Não especificou o IGAPE que a VdA era uma das sociedades de advogados de eleição de Isabel dos Santos. Por exemplo, em Fevereiro de 2020 foi noticiado que estes advogados tinham ajudado “a fazer o esboço de um decreto presidencial assinado por José Eduardo dos Santos para estudar a reestruturação da Sonangol. Quem pagou foi uma offshore da filha sediada em Malta, a quem a factura foi enviada meses antes de Isabel dos Santos assumir a liderança da petrolífera”.

Vamos acreditar que a VdA tem uma excelente separação interna de assuntos, as chamadas chinese walls, e que, apesar de ter tratado dos interesses de Isabel dos Santos – eventualmente acabando algum dos seus advogados por ser acusado de cumplicidade em possíveis processos criminais referentes à actuação de Isabel na Sonangol –, não vai misturar os temas, e manifestamente defenderá os objectivos do Estado angolano. Vamos, também, acreditar que a VdA possui uma competência especial para lidar com privatizações em Angola, por conhecer bem o mercado e nele actuar há muitos anos. Vamos ainda acreditar que os advogados da VdA agem sempre diligentemente, utilizando os mais avançados conhecimentos jurídicos ao dispor.

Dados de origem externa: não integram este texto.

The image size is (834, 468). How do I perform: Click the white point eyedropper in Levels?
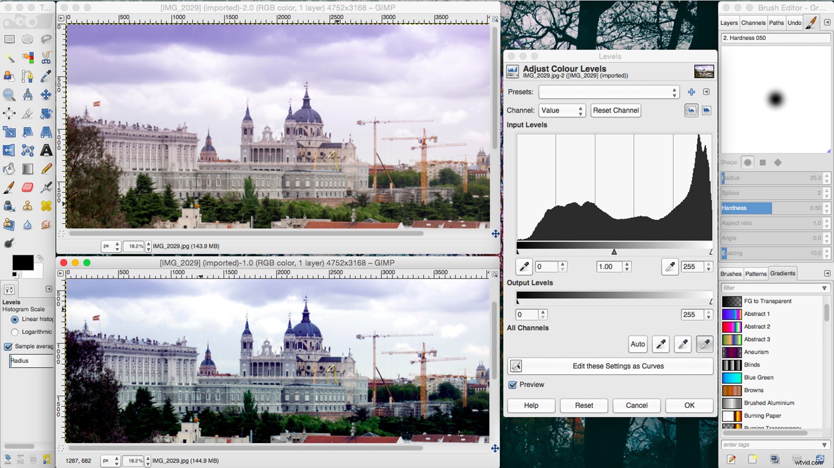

Cada um é livre de acreditar no que quiser.

O que não se compreende é por que razão não entra nesta assessoria nenhuma firma de advogados angolana. Estamos perante um acto de soberania nacional: a alienação de activos importantes do Estado. Do ponto de vista simbólico, deveria haver uma afirmação dessa soberania na execução técnica da decisão. A soberania tem de ser exercida, caso contrário deixa de existir. Apartar advogados angolanos deste processo é desleixar a defesa da soberania e dos interesses do Estado.

Muitos argumentarão que não se trata de uma questão de soberania, mas de proficiência técnica. Não existirão em Angola advogados com as capacidades técnicas para desenvolver e acompanhar estes complexos processos de privatização. Na verdade, temos contactado, por variadas razões, com vários advogados angolanos que demonstram um conhecimento e uma capacidade técnica igual a qualquer outro advogado de qualquer parte do mundo. Podem ser menos, mas existem. Não se deve menorizar a capacidade da advocacia angolana. Mas o problema maior nem se coloca a esse nível.

Mesmo se, por absurdo, considerássemos não existirem advogados em Angola aptos a acompanhar os processos de privatização ou outros procedimentos intrincados, isso não se resolveria com a contratação sistemática de estrangeiros, deixando os angolanos permanecerem na ignorância. Se não sabem, aprendem, e nessa medida deve ser-lhes dada oportunidade para aprender. Assim, a sua inserção nestes processos de elevada exigência técnica devia ser obrigatória, pois gera um processo de aprendizagem e permite transferir know-how.

Uma das mais indigentes permanências do colonialismo em Angola é na área do direito. Cópias e cópias de legislação portuguesa abundam. Transformou-se a excelência do direito angolano na excelência da cópia portuguesa. Ora, o direito em Portugal há muito que deixou de ser um exemplo: o seu sistema criminal é lento e não funciona para casos complexos, o direito do trabalho é sempre apontado por observadores internacionais como promotor do desemprego, o direito fiscal é opressivo – a litania das deficiências do direito português poderia continuar interminavelmente.

O ponto é o da necessária independência e afirmação do direito angolano, e esses só se alcançam se for dada oportunidade aos juristas angolanos para aprender, para errar, para corrigir o erro e para desenvolverem o seu trabalho. Estar sempre a ir buscar, como elemento principal, sociedades de advogados portuguesas é uma forma de manter o permanente atraso angolano, de manter as trevas da ignorância. Por esta razão de fundo, mesmo que a VdA – a qual tão bem serviu Isabel dos Santos – possa servir igualmente bem o Estado angolano, consideramos que deve ser liminarmente repudiada a sua contratação como principal intermediário jurídico da privatização do BCI. Em vez dela, defendemos que se contrate uma sociedade angolana para desempenhar essas funções, eventualmente assessorada por alguma outra sociedade estrangeira.